Building Virtual Environments

Edit: Some links no longer work.

Originally posted November 8, 2016 on AIXchange

This IBM developerWorks page offers helpful information about building virtual environments. While it hasn’t been updated in awhile, the content is certainly relevant.

There are four sections, covering “pre-virtualization,” planning and design, implementation, and management and administration.
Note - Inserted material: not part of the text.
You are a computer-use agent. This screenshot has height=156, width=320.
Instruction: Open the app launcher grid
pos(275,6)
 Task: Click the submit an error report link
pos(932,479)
The information that follows is excerpted in bits and pieces:

“Virtualization is large subject, so this section will assume you know the basics and you have at least done your homework in reading the two Advanced POWER Virtualization Redbooks. …
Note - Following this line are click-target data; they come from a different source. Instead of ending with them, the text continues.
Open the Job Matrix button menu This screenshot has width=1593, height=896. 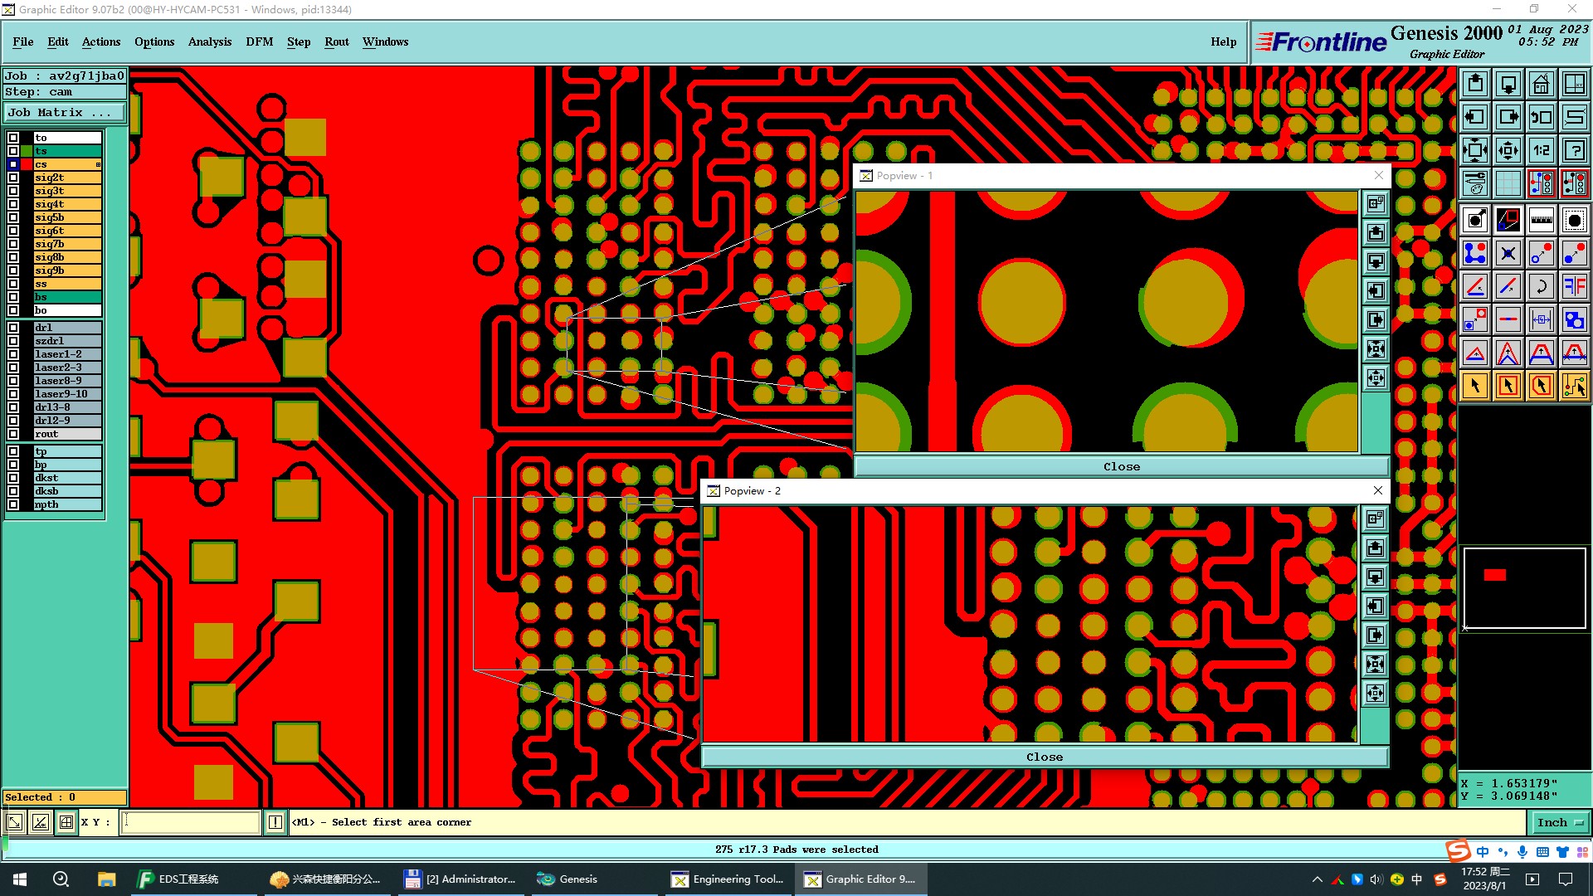tap(65, 113)
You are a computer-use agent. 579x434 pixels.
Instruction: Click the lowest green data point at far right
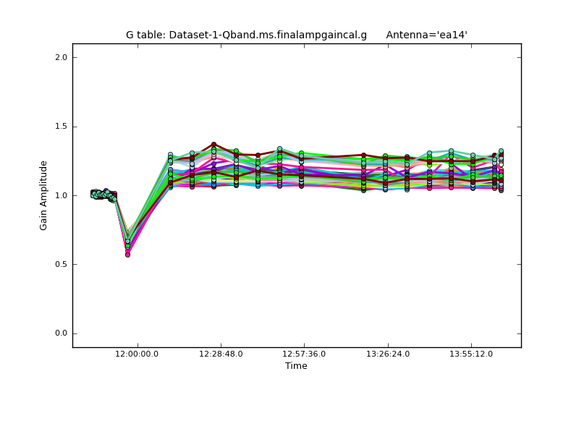tap(501, 190)
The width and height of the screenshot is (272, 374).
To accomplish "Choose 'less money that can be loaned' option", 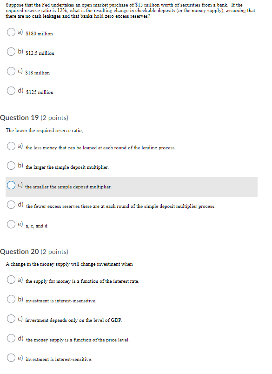I will (x=11, y=146).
Skill Up on Virtualization
* You need to invest time and practice before starting a Virtualization implementation because misunderstandings can cost time and effort to sort out – the old saying “do it right the first time” applies here.
* There is no quick path. …

Assess the virtualization skills on hand
* It is not recommended to start virtualization with only one trained person due to the obvious risk of that person becoming “unavailable”
* Some computer sites run with comparatively low-skilled operations staff and bring in consultants or technical specialists for implementation work – in which case, you may need to check the skill levels of those people. …

Practice makes perfect
* In the pSeries, the same virtualization features are available from top to bottom — this makes having a small machine on which to practice, learn and test a realistic proposition. The current bottom of the line p505 is available at relatively low cost, so if you are preparing to run virtualization on larger machines, you can get experience for a tiny cost.
* Also, in many sites machines in the production computer room have to undergo strict “lock down” and process management – a small test machine does not have to be run this way, and I have seen system administrators and operations run a “crash and burn” machine under their desk to allow more flexibility.”

There’s a nice list of different scenarios that cover small machines, “ranches” of machines, production, etc. The last list mentions a dual VIO server, although I would argue that is the rule and not the exception:

“When to go Dual Virtual IO Server and when not to?
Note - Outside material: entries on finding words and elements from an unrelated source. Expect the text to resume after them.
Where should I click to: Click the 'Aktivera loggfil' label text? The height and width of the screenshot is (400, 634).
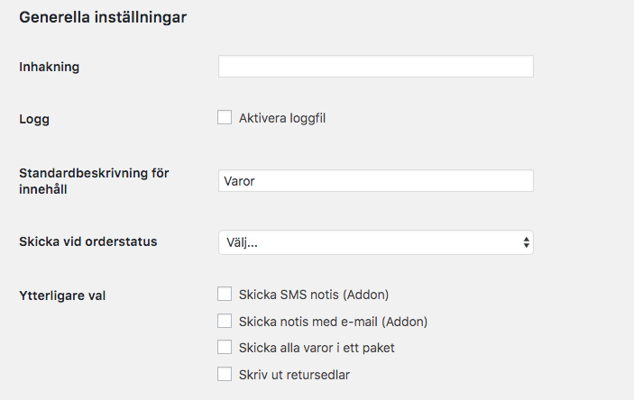[281, 118]
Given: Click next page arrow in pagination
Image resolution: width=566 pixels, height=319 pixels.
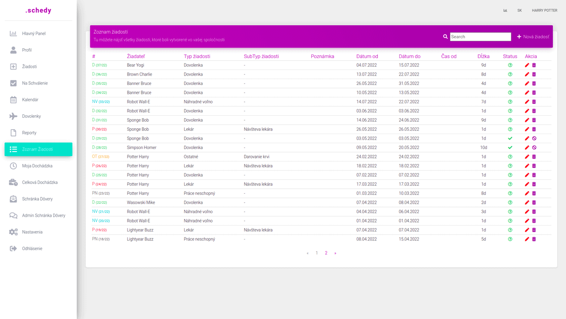Looking at the screenshot, I should point(335,253).
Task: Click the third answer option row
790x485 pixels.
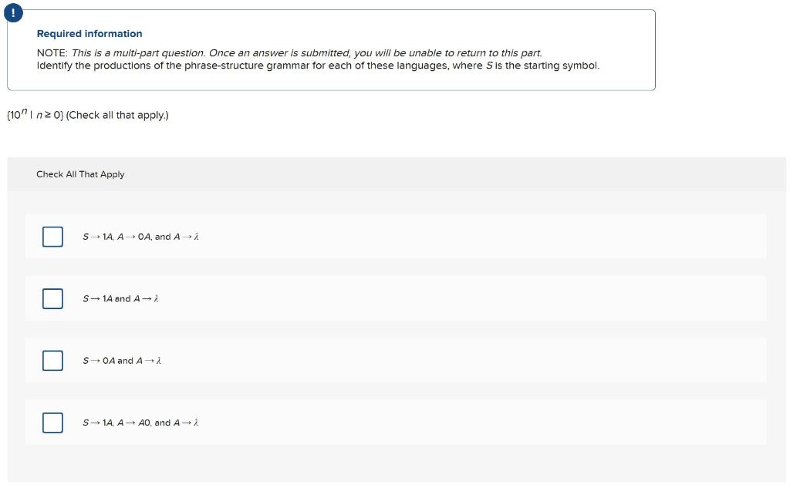Action: [386, 360]
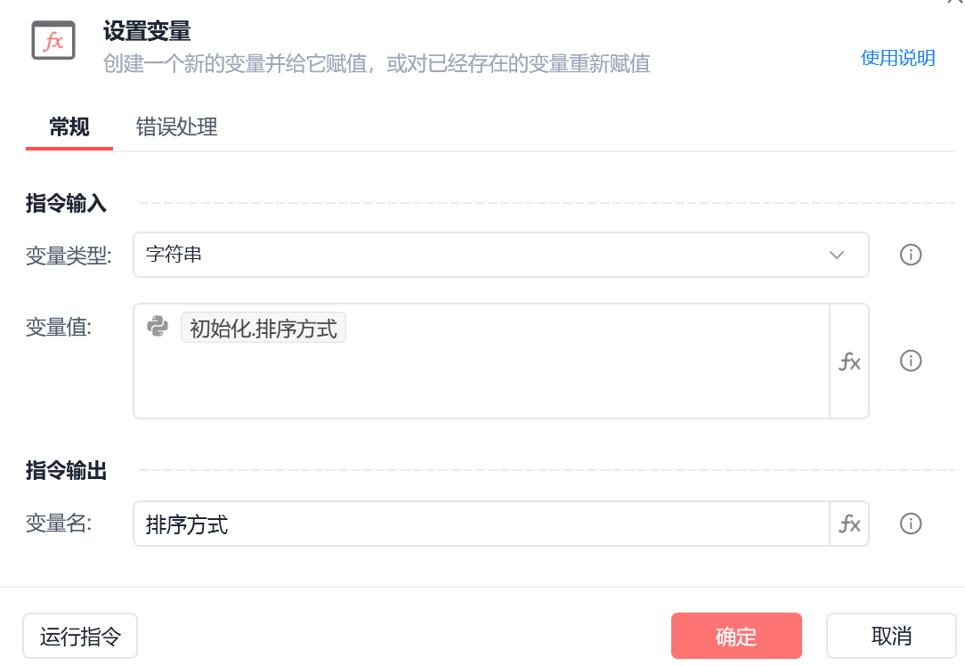Close the 设置变量 dialog window
The height and width of the screenshot is (666, 965).
point(955,2)

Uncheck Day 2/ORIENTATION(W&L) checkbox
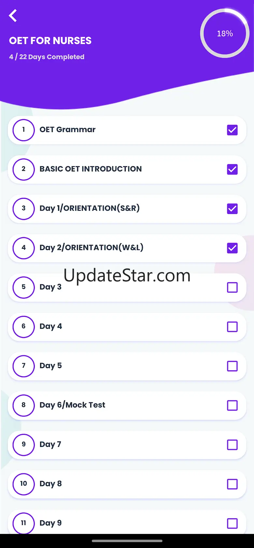point(232,248)
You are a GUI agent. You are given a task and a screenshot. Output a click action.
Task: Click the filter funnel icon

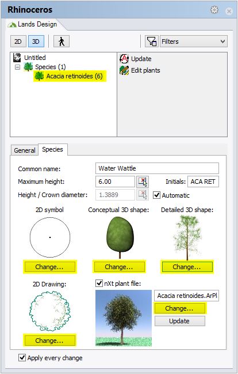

This is impossible to answer, but here are a few thoughts:

* The Virtual IO Server is running its own AIX internal code like the LVM and device drivers (virtual device drivers for the clients and real device drivers for the adapters). Some may argue that there is little to go wrong here. Adding a second Virtual IO Server complicates things, so only add a second one if you really need it.
* Only add a second Virtual IO Server for resilience if you would normally insist on setting up a high-availability environment. Typically, this would be on production machines or partitions. But if you are going to have an HACMP setup (to protect from machine outage, power supply, computer room or even site outage), then why would you need two Virtual IO Servers? If the VIO Server fails, you can do a HACMP fail over the other machine.
* If this is a less-critical server, say one used for developers, system test and training, then you might decide the simplicity of a single VIO Server is OK, particularly if these partitions have scheduled downtime for updates to the Virtual IO Server. Plan on scheduled maintenance. Also note the VIO Server and VIO Clients start quickly so the downtime is far less then older standalone systems.”

VIO server sizing info is one area where the content is old. Nigel Griffiths has updated information, noting, among other things, that the VIO server must be monitored as workloads increase.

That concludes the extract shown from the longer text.